> Provided passage:
AMENDED AND RESTATED LEE ENTERPRISES, INCORPORATED
1990 LONG-TERM INCENTIVE PLAN
(Effective October 1, 1999,
As amended effective December 7, 2015)

Section 1: GENERAL PROVISIONS

         1.1Purposes

The purposes of the 1990 Long-Term Incentive Plan, as amended, restated and extended (the “Plan”) of Lee Enterprises, Incorporated (the “Company”) are to promote the interests of the Company and its stockholders by (i) attracting and retaining executives and other key employees of outstanding ability; (ii) strengthening the Company’s capability to develop, maintain and direct a competent management team; (iii) motivating executives and other key employees, by means of performance-related incentives, to achieve longer-range performance goals; (iv) providing incentive compensation opportunities which are competitive with those of other major corporations; and (v) enabling such employees to participate in the long-term growth and financial success of the Company.

          1.2Definitions

“Affiliate” - means any corporation or other entity (i) which is not a Subsidiary but as to which the Company possesses a direct or indirect ownership interest and has representation on the board of directors or any similar governing body; and (ii) which is designated by the Board of Directors as an “Affiliate” for purposes of this Plan.

> Supplied entries:
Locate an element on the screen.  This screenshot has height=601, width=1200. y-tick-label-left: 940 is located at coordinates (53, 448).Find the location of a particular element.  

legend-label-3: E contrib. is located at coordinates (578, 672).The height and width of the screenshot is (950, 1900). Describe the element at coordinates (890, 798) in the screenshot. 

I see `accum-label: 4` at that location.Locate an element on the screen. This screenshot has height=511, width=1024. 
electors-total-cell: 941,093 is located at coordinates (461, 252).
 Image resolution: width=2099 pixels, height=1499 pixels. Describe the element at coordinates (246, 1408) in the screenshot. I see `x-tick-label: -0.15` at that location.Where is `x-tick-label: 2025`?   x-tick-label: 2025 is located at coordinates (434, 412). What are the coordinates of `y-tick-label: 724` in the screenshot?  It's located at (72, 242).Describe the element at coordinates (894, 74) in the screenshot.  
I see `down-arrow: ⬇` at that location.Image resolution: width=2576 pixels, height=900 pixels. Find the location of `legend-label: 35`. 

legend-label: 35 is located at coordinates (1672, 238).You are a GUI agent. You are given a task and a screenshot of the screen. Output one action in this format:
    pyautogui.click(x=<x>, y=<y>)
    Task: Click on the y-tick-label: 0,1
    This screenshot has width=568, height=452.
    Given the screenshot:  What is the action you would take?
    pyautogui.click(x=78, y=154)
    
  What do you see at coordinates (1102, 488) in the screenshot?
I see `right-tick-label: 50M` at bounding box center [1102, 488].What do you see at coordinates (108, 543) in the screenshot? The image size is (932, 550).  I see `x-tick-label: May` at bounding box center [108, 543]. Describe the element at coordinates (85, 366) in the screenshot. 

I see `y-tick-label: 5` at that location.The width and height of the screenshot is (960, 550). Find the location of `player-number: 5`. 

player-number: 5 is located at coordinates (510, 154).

> Parts of the exercise:
a - In the incentive plan text, on what date did the most recent amendment take effect?
b - Reproduce the incentive plan text between "1.1Purposes" and "of the Company.", inclusive.

> Solutions to the problems:
a - December 7, 2015

b -
1.1Purposes

The purposes of the 1990 Long-Term Incentive Plan, as amended, restated and extended (the “Plan”) of Lee Enterprises, Incorporated (the “Company”) are to promote the interests of the Company and its stockholders by (i) attracting and retaining executives and other key employees of outstanding ability; (ii) strengthening the Company’s capability to develop, maintain and direct a competent management team; (iii) motivating executives and other key employees, by means of performance-related incentives, to achieve longer-range performance goals; (iv) providing incentive compensation opportunities which are competitive with those of other major corporations; and (v) enabling such employees to participate in the long-term growth and financial success of the Company.